### TASK INSTRUCTIONS
The answer must be only the lines below from the one holding "This screenshot has height=701, width=707." down to the one holding "Click the chart title for October 2016", ends included, printed exactly; please omit all pictures.

....................

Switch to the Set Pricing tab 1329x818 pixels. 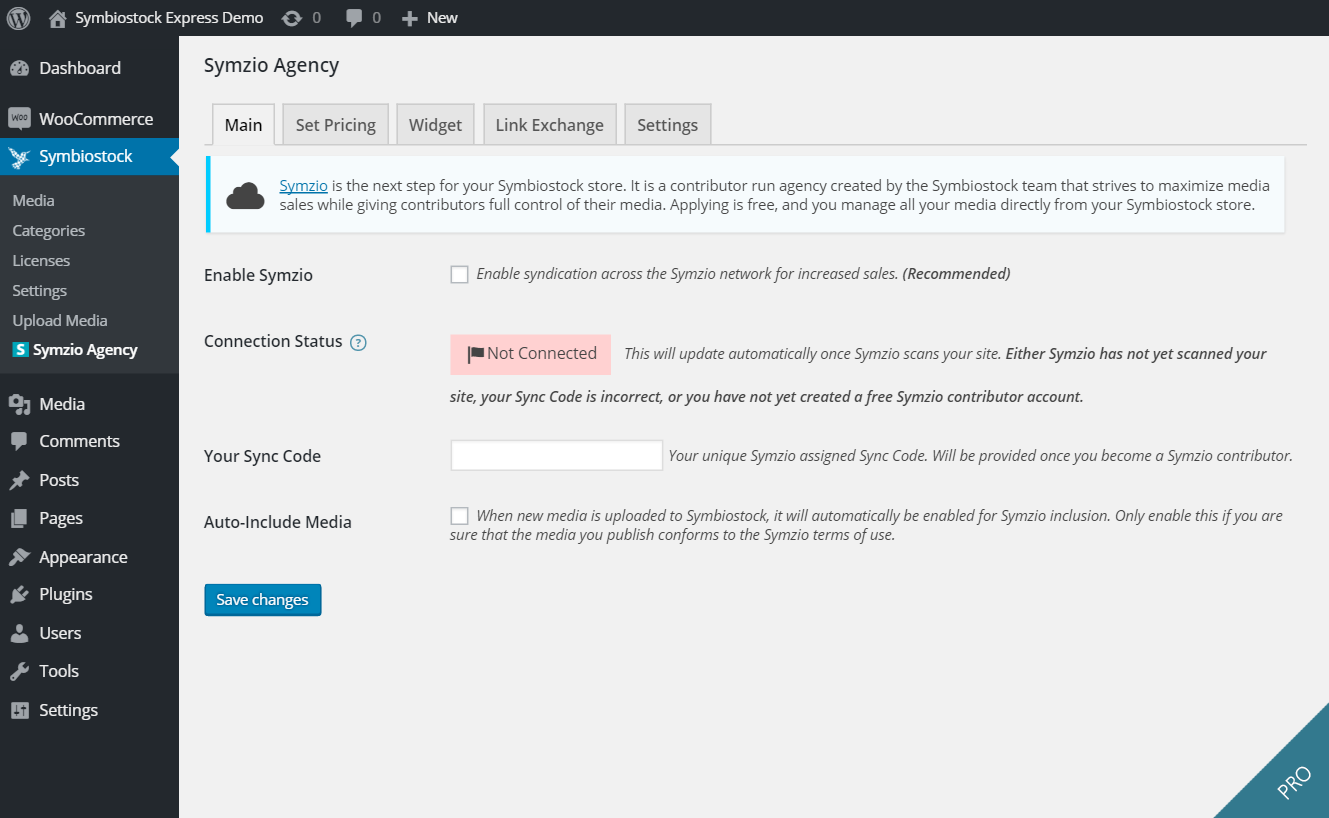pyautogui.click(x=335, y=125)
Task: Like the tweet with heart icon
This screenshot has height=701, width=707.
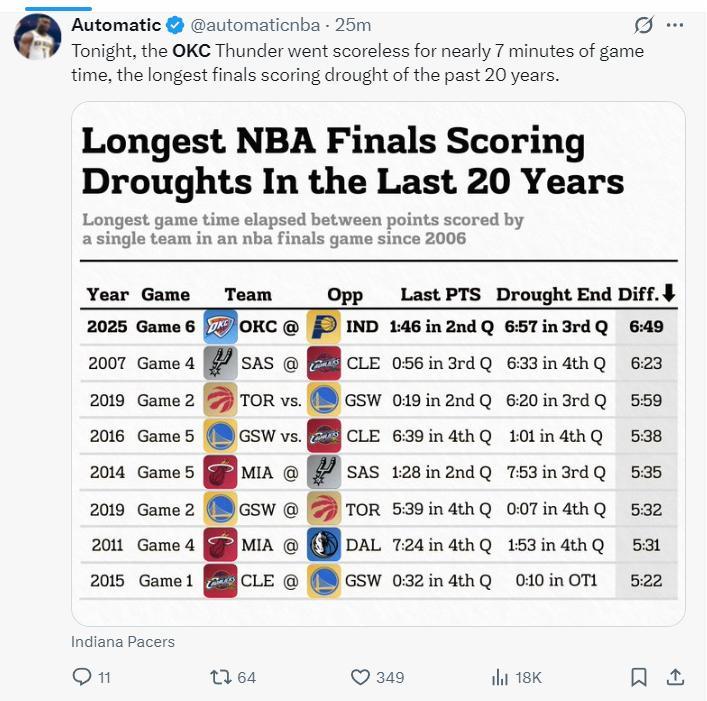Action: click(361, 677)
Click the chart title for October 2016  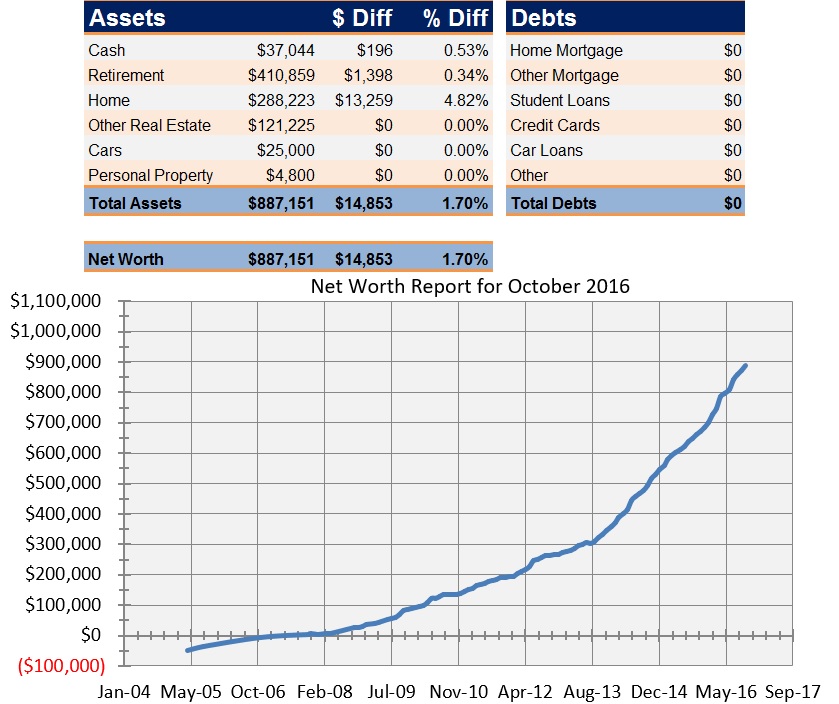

....................

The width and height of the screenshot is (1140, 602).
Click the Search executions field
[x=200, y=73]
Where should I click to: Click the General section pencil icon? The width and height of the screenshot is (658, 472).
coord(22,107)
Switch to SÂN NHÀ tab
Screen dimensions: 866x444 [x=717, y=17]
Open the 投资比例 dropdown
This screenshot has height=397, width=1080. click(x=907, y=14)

....................

### ANSWER TO THIS PROBLEM
This screenshot has height=701, width=707.
Action: click(361, 677)
Click the chart title for October 2016  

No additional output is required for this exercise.